Would you set down the lines running from the one that holds "Privacy Policy (44, 2436)" to the final line of the listing, both included, exactly and with no others?
"""
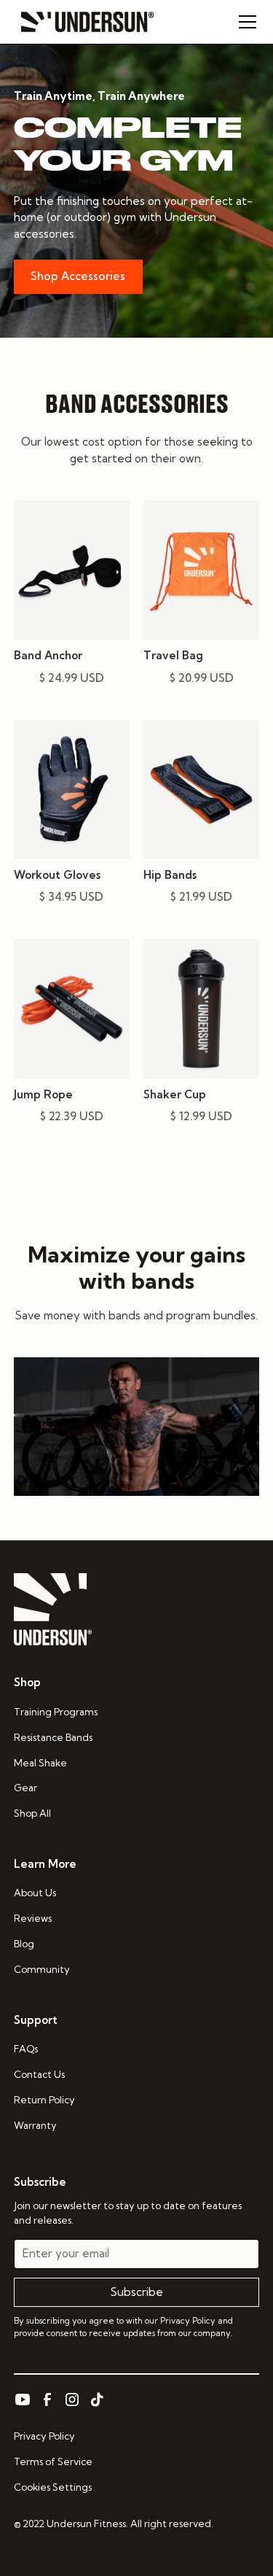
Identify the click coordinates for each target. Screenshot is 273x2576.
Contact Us (39, 2074)
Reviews (33, 1918)
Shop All (32, 1813)
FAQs (26, 2049)
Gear (25, 1787)
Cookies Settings (53, 2487)
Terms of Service (53, 2461)
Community (42, 1969)
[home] (84, 22)
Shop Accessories (78, 276)
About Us (35, 1892)
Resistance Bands (53, 1737)
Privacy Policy (44, 2436)
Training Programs (56, 1712)
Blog (24, 1944)
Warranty (35, 2125)
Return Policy (44, 2100)
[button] (244, 21)
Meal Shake (40, 1763)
"""
THE ANSWER:
Privacy Policy (44, 2436)
Training Programs (56, 1712)
Blog (24, 1944)
Warranty (35, 2125)
Return Policy (44, 2100)
[button] (244, 21)
Meal Shake (40, 1763)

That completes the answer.